WASHINGTON (April 18, 2005) – It often pays to fight back in NASD disciplinary proceedings, according to a new study by Sutherland Asbill & Brennan attorneys Brian Rubin and Christian Cannon.  The study, titled "The House That the Regulators Built: An Analysis of Whether Respondents Should Litigate Against NASD," will be published in an upcoming edition of BNA Securities Regulation and Law Report.

After analyzing all of the disciplinary proceedings brought from 2000 to 2004, Rubin and Cannon found that it often pays for respondents to litigate even though NASD successfully proves liability the vast majority of the time at the hearing level (89%).  For example, respondents win more than twice as often when fraudulent conduct is alleged than when it is not.  In addition, the Hearing Panels often do not impose the sanctions requested by the staff.  For example, respondents who were represented by counsel were successful in getting lower monetary sanctions 60% of the time. When reduced, those monetary sanctions were reduced to 34 cents on each dollar sought by NASD staff.  

"The results of this study may surprise people because at first glance, respondents often look and feel very overmatched when facing NASD," notes Sutherland associate Cannon.  "That's because NASD, which is the primary private-sector regulator of America's securities industry, has a staff of about 2,200 and an annual budget of around $400 million."
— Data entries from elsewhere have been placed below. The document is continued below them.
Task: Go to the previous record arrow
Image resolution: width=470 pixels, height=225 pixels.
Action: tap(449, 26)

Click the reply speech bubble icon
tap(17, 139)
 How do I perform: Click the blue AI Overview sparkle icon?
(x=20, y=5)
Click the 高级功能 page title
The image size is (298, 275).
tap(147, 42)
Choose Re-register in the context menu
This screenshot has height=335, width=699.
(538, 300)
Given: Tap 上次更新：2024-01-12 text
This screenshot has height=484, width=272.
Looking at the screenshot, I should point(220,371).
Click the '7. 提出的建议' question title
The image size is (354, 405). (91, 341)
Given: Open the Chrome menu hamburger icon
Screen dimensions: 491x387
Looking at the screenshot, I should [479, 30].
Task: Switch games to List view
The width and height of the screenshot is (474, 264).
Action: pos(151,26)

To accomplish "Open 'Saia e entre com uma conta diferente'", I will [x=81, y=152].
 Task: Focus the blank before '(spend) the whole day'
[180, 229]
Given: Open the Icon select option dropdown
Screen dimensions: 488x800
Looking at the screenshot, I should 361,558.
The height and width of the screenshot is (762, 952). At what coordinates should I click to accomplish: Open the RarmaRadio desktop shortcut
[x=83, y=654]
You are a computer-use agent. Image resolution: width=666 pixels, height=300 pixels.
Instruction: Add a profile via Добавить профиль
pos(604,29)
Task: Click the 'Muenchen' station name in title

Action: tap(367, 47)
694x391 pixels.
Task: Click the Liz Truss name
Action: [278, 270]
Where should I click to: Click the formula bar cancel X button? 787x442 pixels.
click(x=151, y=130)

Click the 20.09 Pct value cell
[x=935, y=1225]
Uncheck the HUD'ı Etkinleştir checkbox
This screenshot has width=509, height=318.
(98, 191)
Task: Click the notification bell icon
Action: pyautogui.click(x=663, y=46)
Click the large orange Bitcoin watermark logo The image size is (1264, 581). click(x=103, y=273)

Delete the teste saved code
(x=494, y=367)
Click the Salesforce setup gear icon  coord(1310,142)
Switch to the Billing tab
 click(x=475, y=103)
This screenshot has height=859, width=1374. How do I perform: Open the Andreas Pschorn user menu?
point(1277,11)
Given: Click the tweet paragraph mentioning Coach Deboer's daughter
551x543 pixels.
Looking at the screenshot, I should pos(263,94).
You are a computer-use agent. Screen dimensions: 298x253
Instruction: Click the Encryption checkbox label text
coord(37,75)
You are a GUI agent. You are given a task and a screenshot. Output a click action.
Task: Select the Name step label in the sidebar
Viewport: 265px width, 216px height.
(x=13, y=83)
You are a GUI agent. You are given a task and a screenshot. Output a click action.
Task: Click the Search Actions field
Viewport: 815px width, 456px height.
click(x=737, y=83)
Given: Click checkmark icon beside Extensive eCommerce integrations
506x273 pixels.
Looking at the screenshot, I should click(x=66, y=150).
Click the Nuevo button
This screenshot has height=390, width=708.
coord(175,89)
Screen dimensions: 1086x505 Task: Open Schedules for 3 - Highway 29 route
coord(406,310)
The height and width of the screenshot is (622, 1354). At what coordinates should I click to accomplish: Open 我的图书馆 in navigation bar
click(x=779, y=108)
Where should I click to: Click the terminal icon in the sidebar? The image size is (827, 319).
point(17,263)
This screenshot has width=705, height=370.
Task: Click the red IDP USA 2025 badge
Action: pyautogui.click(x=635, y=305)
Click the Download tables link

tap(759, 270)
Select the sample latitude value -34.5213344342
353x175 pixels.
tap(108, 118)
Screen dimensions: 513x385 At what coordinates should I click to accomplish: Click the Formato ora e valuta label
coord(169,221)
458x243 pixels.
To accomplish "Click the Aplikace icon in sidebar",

NASD registers brokerage firms, tests registered representatives, writes rules to govern the behavior of firms and their employees, examines them for compliance and disciplines those that fail to comply.  It also uses its resources effectively, filing 1,360 enforcement actions in 2004, and barring or suspending 830 individuals from the securities industry, while collecting a record $102 million in disciplinary fines—triple the amount collected in 2003.

According to the Sutherland study, in certain circumstances, litigating against NASD can pay off.  The study details how respondents have fared depending on the hearing officer, the nature of the charges, which NASD office brought the complaint and whether a respondent was represented by counsel.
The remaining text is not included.